Second, the paper formalises the cleaning cost structure. Two cleaning modalities are distinguished: (i) dry‑dock cleaning, which involves removing the vessel from water, high‑pressure water‑jet or sand‑blasting, and often re‑coating with anti‑fouling paint; this option incurs high direct costs (USD 5 000–50 000) and significant downtime. (ii) In‑water cleaning, performed by divers or specialised robots, is cheaper but less effective at removing fouling. The authors compile cost estimates from literature and internal records, also accounting for lost revenue during downtime.

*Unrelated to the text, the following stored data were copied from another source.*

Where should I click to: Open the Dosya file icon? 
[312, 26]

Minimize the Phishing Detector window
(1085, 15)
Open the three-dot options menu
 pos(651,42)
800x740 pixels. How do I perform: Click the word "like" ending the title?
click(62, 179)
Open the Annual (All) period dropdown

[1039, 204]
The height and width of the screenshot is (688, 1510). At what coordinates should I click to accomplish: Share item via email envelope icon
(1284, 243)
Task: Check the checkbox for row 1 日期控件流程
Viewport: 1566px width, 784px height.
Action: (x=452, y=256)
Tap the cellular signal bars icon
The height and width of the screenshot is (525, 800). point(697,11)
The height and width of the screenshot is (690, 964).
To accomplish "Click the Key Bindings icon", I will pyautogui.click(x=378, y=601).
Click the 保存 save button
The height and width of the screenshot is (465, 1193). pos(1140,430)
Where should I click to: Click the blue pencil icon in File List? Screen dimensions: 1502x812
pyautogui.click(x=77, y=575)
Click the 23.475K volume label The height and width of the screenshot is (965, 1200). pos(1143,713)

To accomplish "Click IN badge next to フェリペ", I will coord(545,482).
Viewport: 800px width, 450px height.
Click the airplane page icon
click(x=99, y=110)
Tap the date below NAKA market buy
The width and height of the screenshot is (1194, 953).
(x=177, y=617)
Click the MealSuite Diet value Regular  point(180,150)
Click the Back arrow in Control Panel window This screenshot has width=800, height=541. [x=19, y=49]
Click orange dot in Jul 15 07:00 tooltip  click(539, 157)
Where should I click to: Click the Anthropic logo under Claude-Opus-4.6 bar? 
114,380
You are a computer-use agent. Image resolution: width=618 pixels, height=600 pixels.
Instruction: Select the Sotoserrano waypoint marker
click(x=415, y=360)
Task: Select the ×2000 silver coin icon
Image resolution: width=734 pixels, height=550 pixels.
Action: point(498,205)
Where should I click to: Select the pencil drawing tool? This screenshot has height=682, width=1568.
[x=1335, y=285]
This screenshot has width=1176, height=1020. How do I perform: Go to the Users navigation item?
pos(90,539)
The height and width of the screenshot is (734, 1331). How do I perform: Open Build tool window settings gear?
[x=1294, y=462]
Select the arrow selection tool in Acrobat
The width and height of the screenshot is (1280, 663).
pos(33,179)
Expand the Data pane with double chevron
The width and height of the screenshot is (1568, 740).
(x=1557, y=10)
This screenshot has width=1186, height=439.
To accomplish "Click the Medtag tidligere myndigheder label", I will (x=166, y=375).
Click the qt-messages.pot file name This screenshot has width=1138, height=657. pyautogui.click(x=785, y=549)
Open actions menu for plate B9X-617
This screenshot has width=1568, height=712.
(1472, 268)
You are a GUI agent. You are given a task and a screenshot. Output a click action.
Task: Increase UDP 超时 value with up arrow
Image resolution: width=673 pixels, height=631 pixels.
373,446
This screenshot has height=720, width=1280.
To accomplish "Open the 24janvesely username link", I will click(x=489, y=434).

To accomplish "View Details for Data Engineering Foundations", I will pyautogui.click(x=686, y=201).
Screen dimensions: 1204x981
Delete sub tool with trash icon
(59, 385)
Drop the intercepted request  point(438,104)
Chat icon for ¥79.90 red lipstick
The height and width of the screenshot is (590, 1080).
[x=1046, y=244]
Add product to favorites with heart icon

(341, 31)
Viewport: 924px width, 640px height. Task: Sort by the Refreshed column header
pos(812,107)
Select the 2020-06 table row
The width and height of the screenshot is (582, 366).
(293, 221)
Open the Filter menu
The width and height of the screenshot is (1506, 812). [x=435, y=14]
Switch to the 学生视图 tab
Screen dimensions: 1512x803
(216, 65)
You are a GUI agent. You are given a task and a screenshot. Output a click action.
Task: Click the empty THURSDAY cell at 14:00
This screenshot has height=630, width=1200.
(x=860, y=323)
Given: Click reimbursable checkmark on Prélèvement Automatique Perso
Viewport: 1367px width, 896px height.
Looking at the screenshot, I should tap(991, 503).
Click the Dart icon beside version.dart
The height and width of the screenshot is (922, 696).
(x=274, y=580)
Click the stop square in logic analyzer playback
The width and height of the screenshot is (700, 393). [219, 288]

Third, a dynamic programming (DP) optimisation model is constructed. The state space consists of discrete time steps (days) and the number of cleaning actions taken. Transition costs combine the predicted fuel consumption for the ensuing interval (derived from the ML model) and the cleaning cost if a cleaning action is scheduled at that step. The objective is to minimise total cost over a four‑year horizon while respecting regulatory constraints (e.g., maintaining a required Carbon Intensity Indicator rating) and operational constraints (e.g., limiting vessel unavailability). The DP algorithm efficiently identifies the schedule that yields the lowest cumulative cost.

Empirical results demonstrate the practical value of the approach. Applying the DP‑derived schedules to the ten‑ship dataset yields an average fuel consumption reduction of 3–5 % compared with the baseline practice of cleaning every three to five years. Even when one or two additional cleaning events are introduced, the overall cost (fuel plus cleaning) remains lower, confirming that the marginal savings in fuel outweigh the extra cleaning expense. The optimal schedules tend to cluster cleaning actions just before periods where the ML model predicts a sharp rise in fuel consumption, effectively “resetting” the DSC variable and curbing the fouling‑induced drag penalty.

The study’s contributions are threefold: (1) a validated, explainable ML model for ship fuel consumption that integrates an indirect fouling indicator (DSC); (2) a cost‑aware DP optimisation framework that balances environmental benefits with economic realities; (3) a real‑world case study showing up to 5 % fuel savings and cost reductions for tramp vessels. Limitations include reliance on accurate cleaning logs (DSC is undefined for missing records) and the absence of direct fouling measurements such as underwater imagery. Future work should incorporate low‑cost underwater cameras and deep‑learning image classification to enrich the fouling representation, extend the optimisation to stochastic DP formulations that capture fuel price volatility, and test scalability across larger, more diverse fleets.